PG, while loved because it's Open Source, is buggy as hell. been there, endured that.
anyway. the point of my comments was simply aimed at naming a use-case for these sorts of devices, nothing more, since so many comments questioned why it should exist. which is not to say it's the 'best' implementation for the use-case. but the use-case exists, whether most coders prefer to do transactions in the client, or not. back in your granddaddies' day, terminals (3270 and VT-100) were mostly dumb, and all code existed on the server/mainframe. 'client code' existed in close proximity to the 'database' (VSAM files, mostly), sometimes in the same address space, sometimes just on the same machine, and sometimes on a tethered machine. the point being: with today's innterTubes speed, there's really no advantage to 'doing transactions in the client' other than allowing client-centric coders to avoid learning how to support data integrity declaratively in the datastore. the result, of course, is that data integrity is duplicated both places (client and server) by different folks. there's no way the database folks, DBA and designer, are going to assume that all data coming in over the wire from the client really, really is clean. because it almost never is.

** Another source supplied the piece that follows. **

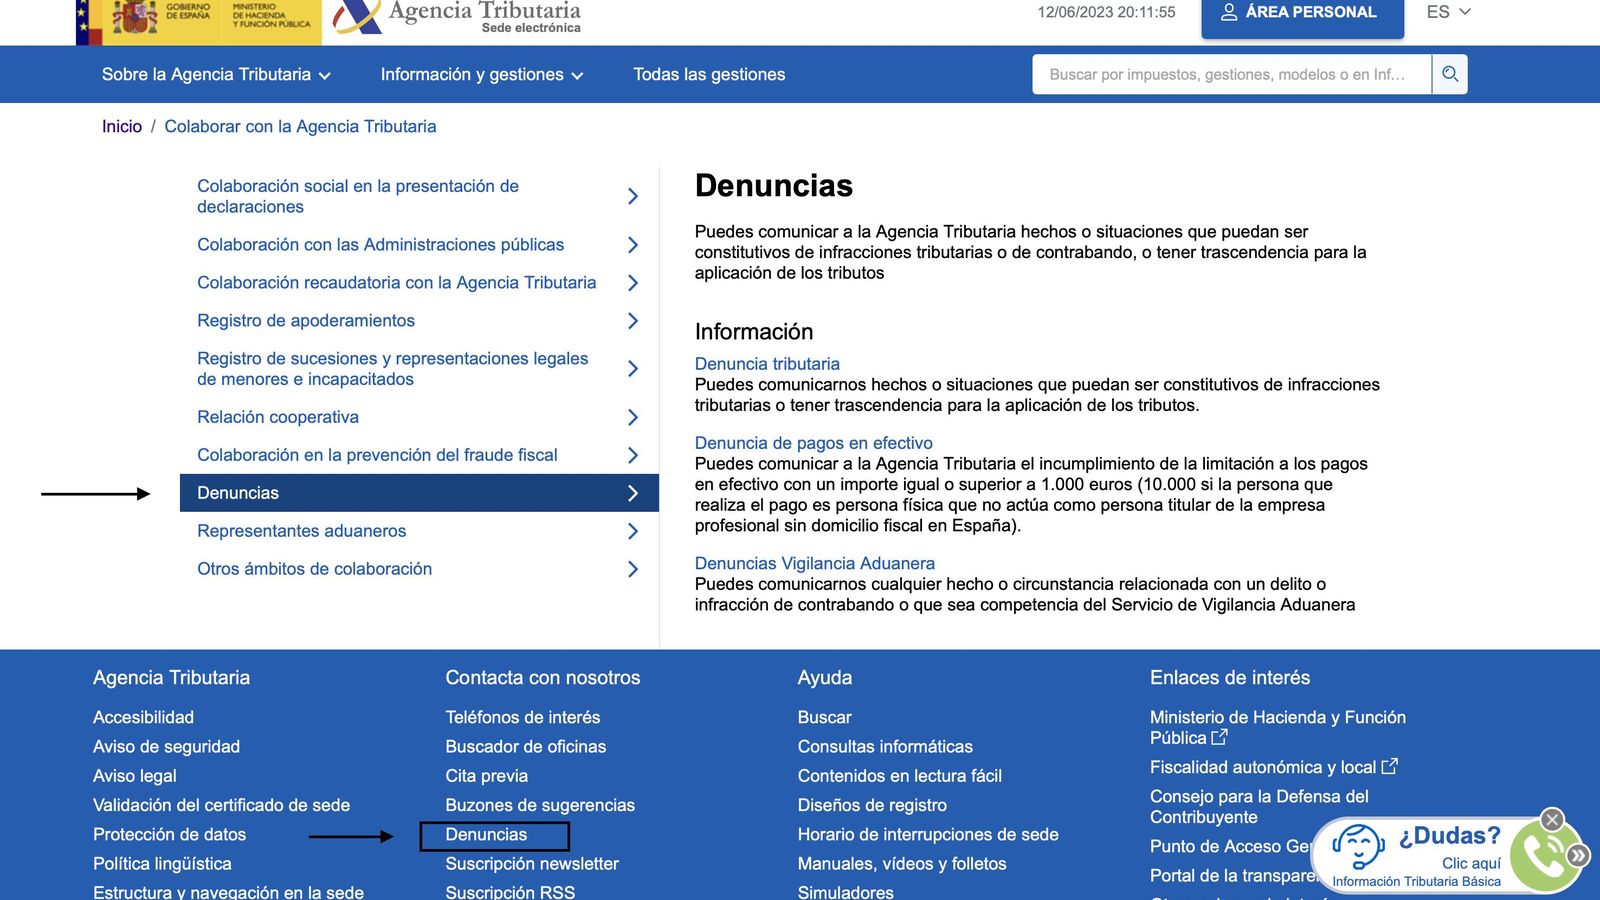The height and width of the screenshot is (900, 1600).
Task: Open the ES language dropdown
Action: (x=1447, y=12)
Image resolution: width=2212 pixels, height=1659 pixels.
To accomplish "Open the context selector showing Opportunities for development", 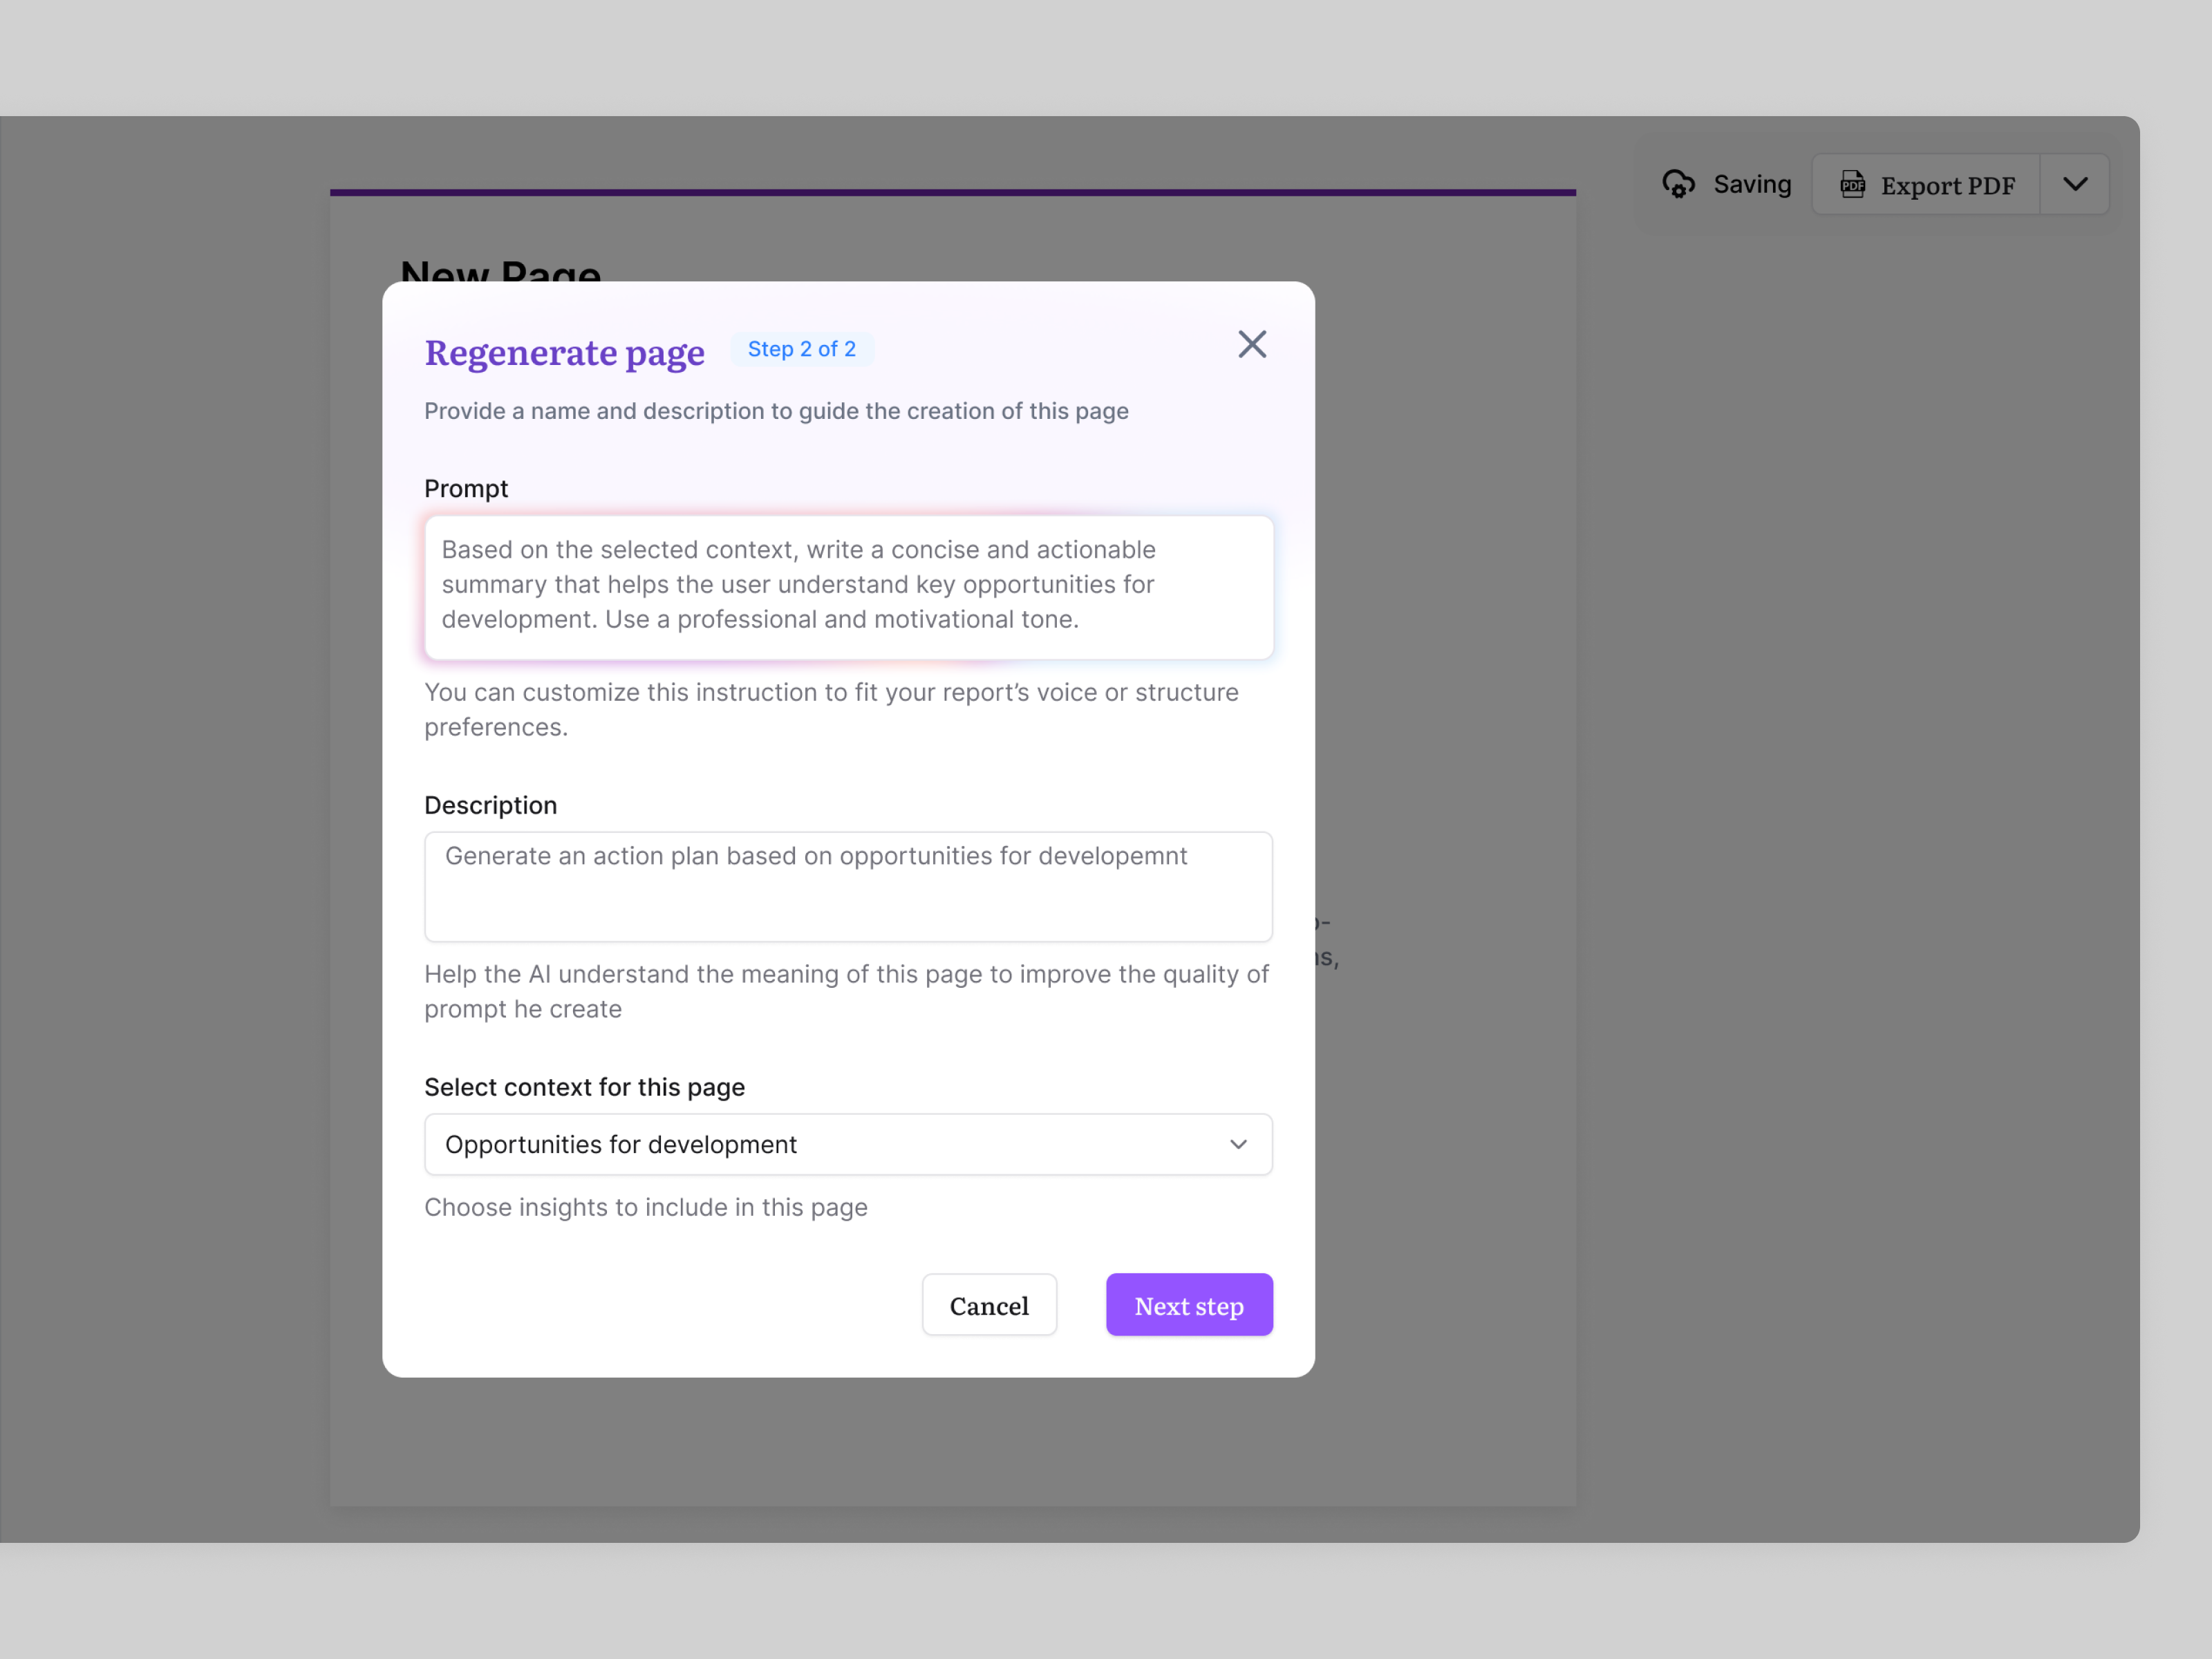I will coord(848,1144).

GruffaloOnVacation - Thursday, March 18, 2021 - link
FunBunny2 you sound bitter, and this is the sentiment I see among the old school "database people". May I suggest, with the best of intentions for us all, that instead of sneering at the situation, you attempt to educate those who are willing to learn? I've been working on some SQL in my project at work recently, and so have read a number of articles, and parts of some database books. There was a lot of resentment and sneering at the stoopid programmers there, but no positive programme of action proposed. I'm interested in this subject. Where should I go for resources? Which talks should I watch? What books to read? Let's build something that is as cool as something you described. If it really is THAT good, once it is built - they will come, and they will change!